The film was met with critical acclaim upon its release. In his 1977 review, Roger Ebert of the Chicago Sun-Times called the film "an out-of-body experience", compared its special effects to those of 2001: A Space Odyssey, and opined that the true strength of the film was its "pure narrative." Vincent Canby of The New York Times called the film "the movie that's going to entertain a lot of contemporary folk who have a soft spot for the virtually ritualized manners of comic-book adventure" and "the most elaborate, most expensive, most beautiful movie serial ever made." A.D. Murphy of Variety described the film as "magnificent" and said George Lucas had succeeded in his attempt to create the "biggest possible adventure fantasy" based on the serials and older action epics from his childhood. Writing for The Washington Post, Gary Arnold gave the film a positive review, writing that the film "is a new classic in a rousing movie tradition: a space swashbuckler." However, the film was not without its detractors: Pauline Kael of The New Yorker criticized Star Wars, stating that "there's no breather in the picture, no lyricism", and that it had no "emotional grip." John Simon of New York magazine also panned the film and wrote, "Strip Star Wars of its often striking images and its highfalutin scientific jargon, and you get a story, characters, and dialogue of overwhelming banality." Stanley Kauffmann, reviewing the film in The New Republic, opined that it "was made for those (particularly males) who carry a portable shrine within them of their adolescence, a chalice of a Self that was Better Then, before the world's affairs or—in any complex way—sex intruded."

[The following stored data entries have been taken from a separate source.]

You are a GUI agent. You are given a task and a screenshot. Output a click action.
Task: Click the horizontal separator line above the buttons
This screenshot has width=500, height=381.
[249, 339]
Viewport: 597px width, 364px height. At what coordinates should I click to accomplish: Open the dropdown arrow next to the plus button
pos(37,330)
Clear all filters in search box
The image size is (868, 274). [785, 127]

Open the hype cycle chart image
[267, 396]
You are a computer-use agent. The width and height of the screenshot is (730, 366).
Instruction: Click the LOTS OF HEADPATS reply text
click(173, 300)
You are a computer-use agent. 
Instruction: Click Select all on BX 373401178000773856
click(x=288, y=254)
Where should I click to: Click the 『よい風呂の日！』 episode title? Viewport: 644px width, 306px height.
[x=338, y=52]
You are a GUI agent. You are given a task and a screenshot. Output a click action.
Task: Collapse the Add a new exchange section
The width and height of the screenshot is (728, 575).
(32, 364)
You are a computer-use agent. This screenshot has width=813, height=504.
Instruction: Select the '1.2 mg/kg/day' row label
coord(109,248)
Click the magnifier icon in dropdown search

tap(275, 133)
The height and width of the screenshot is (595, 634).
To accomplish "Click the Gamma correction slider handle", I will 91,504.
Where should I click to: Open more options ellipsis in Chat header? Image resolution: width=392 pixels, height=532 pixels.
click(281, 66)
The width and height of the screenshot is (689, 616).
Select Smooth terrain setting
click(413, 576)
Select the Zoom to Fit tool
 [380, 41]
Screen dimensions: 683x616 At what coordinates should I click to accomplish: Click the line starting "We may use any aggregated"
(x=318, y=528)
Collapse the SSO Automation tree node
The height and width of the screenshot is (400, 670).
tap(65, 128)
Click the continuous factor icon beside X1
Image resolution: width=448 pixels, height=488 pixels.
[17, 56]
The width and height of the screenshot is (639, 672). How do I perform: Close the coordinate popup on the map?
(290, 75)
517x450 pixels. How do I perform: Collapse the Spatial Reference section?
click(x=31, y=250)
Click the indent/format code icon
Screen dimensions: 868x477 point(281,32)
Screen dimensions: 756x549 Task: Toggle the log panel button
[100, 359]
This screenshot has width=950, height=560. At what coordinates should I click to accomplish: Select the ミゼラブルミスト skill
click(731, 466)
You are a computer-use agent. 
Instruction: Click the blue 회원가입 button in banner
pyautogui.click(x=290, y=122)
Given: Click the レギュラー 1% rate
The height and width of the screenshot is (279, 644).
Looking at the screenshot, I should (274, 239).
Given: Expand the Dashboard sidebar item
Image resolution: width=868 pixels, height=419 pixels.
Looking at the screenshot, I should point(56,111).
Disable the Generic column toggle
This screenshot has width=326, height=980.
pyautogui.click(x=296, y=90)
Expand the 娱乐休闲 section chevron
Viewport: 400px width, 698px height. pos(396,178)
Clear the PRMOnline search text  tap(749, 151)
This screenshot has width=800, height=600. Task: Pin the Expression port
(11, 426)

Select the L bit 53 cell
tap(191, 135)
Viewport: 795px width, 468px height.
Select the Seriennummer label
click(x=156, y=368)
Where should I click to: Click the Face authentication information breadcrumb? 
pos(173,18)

When Star Wars opened in the UK, stating that Lucas's earlier films were better, Derek Malcolm of The Guardian concluded that it "plays enough games to satisfy the most sophisticated." The Daily Telegraph's science correspondent Adrian Berry said that Star Wars "is the best such film since 2001 and in certain respects it is one of the most exciting ever made." He described the plot as "unpretentious and pleasantly devoid of any 'message.'"
The film continues to receive critical acclaim from modern critics. The film review aggregator website Rotten Tomatoes indicates a 93% approval rating based on 117 reviews with an overall rating of 8.73/10. Its consensus states in summary, "A legendarily expansive and ambitious start to the sci-fi saga, George Lucas opened our eyes to the possibilities of blockbuster filmmaking and things have never been the same." Metacritic reports an aggregate score of 90 out of 100 (based on 24 reviews), indicating "universal acclaim." In his 1997 review of the film's 20th anniversary release, Michael Wilmington of the Chicago Tribune gave the film four out of four stars, saying, "A grandiose and violent epic with a simple and whimsical heart." A San Francisco Chronicle staff member described the film as "a thrilling experience." In 2001 Matt Ford of the BBC awarded the film five out of five stars and wrote, "Star Wars isn't the best film ever made, but it is universally loved." CinemaScore reported that audiences for Star Wars's 1999 re-release gave the film a "A+" grade.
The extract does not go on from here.